Commitment-phobic and loving it? You may not be alone.
A new study from the University of Auckland in New Zealand found that being single — and feeling just fine about it — may be normal for many. People who are satisfied with their single lives may have what are known as "avoidance social goals."
Avoidance social goals represent a need to avoid the conflicts and trials tied to relationships. Singles with these goals tended to be just as happy and may even experience "better quality relationships with family and friends," according to these researchers.
"It's a well-documented finding that single people tend to be less happy compared to those in a relationship, but that may not be true for everyone. Single people also can have satisfying lives," said lead study author Yuthika Girme, a psychology doctoral candidate at the University of Auckland in New Zealand, in a press release.

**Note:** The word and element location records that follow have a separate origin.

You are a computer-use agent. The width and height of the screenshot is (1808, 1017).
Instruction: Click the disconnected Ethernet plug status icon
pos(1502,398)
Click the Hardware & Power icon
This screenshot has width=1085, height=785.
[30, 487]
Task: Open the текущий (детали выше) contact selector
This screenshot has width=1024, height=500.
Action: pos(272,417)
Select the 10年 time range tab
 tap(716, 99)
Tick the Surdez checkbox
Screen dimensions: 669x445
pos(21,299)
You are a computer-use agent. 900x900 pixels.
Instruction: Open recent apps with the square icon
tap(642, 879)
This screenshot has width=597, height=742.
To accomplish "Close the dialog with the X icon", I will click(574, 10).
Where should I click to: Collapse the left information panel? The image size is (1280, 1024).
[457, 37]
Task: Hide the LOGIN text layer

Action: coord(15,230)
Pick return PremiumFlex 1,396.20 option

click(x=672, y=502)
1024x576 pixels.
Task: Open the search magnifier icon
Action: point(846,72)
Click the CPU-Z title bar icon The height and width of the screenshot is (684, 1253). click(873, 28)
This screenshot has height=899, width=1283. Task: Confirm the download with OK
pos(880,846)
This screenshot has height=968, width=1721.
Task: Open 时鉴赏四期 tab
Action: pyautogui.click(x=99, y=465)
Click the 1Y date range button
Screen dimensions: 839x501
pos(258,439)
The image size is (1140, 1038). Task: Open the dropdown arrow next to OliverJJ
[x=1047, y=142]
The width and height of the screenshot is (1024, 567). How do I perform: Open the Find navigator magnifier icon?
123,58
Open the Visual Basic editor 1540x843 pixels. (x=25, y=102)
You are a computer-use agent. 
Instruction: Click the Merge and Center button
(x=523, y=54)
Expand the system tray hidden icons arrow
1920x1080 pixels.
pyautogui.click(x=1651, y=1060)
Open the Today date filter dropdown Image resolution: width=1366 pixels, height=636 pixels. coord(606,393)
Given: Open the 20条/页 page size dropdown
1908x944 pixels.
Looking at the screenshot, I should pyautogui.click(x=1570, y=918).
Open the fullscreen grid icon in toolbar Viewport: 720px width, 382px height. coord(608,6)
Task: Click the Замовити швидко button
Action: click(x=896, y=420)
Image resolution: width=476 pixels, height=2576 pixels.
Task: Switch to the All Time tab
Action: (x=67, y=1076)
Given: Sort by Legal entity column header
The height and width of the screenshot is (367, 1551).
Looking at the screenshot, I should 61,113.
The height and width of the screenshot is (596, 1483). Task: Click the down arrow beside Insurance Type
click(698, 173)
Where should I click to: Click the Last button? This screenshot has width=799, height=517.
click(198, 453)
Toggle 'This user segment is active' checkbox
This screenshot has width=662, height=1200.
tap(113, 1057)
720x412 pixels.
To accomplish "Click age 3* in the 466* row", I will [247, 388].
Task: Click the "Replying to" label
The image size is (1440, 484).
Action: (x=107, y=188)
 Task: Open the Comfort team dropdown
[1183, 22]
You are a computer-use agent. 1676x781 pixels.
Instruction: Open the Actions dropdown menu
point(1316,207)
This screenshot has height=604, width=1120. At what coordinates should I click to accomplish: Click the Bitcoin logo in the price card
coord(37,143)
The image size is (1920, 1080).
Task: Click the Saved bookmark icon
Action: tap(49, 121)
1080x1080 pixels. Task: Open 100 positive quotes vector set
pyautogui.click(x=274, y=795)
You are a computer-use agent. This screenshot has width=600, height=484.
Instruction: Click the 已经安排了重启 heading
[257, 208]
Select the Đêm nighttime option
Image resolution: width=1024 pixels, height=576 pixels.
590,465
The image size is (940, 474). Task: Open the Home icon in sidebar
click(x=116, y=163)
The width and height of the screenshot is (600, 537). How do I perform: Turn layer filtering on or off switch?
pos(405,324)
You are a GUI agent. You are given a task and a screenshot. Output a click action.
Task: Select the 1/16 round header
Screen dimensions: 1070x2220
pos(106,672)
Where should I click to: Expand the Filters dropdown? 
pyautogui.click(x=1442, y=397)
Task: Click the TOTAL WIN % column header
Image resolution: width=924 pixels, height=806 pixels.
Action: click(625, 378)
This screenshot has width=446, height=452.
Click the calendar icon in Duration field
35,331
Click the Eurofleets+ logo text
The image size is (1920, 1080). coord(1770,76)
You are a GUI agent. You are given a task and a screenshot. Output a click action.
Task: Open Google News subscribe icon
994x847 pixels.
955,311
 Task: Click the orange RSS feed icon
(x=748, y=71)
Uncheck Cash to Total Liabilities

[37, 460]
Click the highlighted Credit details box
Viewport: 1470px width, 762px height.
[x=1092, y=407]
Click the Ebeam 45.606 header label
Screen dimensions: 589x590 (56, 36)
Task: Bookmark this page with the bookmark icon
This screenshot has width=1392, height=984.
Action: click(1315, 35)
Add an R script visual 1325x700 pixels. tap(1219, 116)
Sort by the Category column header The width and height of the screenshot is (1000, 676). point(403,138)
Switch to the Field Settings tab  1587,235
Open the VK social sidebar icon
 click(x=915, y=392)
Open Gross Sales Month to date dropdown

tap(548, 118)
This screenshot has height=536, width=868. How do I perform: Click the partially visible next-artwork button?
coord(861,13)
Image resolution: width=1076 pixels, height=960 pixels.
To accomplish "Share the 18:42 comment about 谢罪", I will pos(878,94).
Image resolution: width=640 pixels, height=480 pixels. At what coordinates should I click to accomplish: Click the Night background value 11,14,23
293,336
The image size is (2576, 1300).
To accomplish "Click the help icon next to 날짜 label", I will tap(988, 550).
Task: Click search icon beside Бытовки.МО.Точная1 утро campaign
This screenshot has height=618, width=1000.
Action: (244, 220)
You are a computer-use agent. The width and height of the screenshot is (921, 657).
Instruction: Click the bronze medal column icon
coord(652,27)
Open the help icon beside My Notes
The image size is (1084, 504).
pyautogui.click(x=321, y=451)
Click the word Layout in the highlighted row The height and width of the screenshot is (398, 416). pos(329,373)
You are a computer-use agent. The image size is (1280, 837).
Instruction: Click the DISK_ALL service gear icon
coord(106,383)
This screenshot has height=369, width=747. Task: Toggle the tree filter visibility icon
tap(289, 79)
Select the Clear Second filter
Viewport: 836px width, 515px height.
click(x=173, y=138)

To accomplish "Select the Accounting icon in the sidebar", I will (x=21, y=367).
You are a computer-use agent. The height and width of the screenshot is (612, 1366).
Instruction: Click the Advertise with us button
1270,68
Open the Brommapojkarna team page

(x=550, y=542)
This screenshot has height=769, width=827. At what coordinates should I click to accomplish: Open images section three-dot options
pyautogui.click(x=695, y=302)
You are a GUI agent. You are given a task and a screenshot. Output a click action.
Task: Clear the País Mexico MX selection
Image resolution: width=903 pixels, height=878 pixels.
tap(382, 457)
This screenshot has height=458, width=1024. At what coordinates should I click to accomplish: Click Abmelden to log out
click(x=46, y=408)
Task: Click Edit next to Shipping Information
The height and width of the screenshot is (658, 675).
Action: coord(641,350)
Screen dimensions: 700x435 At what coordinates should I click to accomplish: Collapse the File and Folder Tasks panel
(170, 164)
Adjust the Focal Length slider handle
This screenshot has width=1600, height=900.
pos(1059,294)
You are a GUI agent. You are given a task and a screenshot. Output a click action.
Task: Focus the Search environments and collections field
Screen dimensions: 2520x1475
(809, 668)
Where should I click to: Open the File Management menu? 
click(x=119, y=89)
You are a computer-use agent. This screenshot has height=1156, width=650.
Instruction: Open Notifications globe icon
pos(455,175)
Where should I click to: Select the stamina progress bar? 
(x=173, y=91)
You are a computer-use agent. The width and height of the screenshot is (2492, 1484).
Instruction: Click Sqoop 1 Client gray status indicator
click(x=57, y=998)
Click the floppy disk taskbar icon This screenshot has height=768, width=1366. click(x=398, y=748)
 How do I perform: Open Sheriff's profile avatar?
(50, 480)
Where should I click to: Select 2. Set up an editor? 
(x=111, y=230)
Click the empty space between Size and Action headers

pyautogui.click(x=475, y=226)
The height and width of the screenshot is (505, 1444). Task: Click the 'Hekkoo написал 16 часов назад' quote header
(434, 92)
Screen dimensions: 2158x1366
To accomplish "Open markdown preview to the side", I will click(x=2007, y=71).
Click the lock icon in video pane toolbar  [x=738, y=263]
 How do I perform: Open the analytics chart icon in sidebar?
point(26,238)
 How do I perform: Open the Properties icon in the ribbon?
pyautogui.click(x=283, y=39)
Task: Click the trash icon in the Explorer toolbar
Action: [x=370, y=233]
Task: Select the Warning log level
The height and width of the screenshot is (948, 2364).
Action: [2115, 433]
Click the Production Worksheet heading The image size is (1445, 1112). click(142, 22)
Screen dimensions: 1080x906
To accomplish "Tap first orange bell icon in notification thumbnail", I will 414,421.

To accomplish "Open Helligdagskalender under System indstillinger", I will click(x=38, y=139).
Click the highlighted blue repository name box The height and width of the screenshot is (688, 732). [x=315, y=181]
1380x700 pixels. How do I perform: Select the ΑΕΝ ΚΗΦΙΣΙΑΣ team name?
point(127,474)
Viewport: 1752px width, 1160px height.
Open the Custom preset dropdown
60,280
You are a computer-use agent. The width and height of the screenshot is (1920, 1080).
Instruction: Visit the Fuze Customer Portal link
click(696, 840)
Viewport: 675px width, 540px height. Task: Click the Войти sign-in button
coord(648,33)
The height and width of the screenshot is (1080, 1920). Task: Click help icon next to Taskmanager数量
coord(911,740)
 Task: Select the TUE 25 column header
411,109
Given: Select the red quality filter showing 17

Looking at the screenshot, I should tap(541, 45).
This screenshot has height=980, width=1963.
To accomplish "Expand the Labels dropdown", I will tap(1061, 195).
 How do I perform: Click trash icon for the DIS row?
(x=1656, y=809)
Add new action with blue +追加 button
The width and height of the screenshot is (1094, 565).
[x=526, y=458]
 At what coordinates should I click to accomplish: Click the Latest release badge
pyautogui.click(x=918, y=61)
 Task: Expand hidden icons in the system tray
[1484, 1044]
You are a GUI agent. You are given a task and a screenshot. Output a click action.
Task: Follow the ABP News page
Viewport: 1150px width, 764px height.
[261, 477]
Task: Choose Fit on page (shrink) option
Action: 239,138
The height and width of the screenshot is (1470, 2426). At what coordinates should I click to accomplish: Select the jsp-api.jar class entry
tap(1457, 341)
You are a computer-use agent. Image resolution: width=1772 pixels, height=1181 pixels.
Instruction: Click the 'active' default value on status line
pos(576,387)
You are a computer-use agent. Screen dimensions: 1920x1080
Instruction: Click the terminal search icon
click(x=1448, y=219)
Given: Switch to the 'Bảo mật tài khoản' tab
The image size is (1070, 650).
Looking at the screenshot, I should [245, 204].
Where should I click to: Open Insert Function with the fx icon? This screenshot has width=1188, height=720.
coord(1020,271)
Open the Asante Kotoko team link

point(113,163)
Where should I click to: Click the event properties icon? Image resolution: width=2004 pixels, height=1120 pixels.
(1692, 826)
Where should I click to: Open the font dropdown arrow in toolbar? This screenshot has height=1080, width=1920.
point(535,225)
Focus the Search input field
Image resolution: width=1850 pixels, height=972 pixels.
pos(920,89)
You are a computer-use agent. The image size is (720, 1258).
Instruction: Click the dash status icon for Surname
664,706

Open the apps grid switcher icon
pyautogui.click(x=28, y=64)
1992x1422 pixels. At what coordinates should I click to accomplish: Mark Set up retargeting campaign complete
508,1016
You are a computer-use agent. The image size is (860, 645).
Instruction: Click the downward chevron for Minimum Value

As for those who are single and hating it, they may have what are known as "approach social goals," which are defined by a strong need to maintain and grow relationships.
"This unique pattern suggests that the potential costs of being single are offset for people high in avoidance goals, perhaps because being single removes some of the anxiety and difficulties that arise when trying to prevent bad things happening to important relationships," Girme and colleagues wrote.
Girme and team surveyed more than 4,000 New Zealanders ranging in age from 18 to 94. One fifth of those surveyed were single.
Participants were asked to rate statements, such as "I try to avoid disagreements and conflicts with people close to me" and "I try to make sure that nothing bad happens to my close relationships."
Based on these ratings, Girme and team determined the participants' relationship goals and attitudes.
Those with high avoidance goals were just as happy being single as other participants were in relationships.
On the other hand, those with high approach goals were less happy when they were single.
In a world of casual relationships, divorce and bigger life goals, Girme and team said they hope this study will shine a light on how single people can also be happy and satisfied with their lives.
"Recognizing both the benefits and costs of being involved in a romantic relationship and being single is important given that being single is increasingly common across life stages," Girme and colleagues wrote.
This study was published Aug. 21 in the journal Social Psychological and Personality Science.
No funding sources or conflicts of interest were disclosed.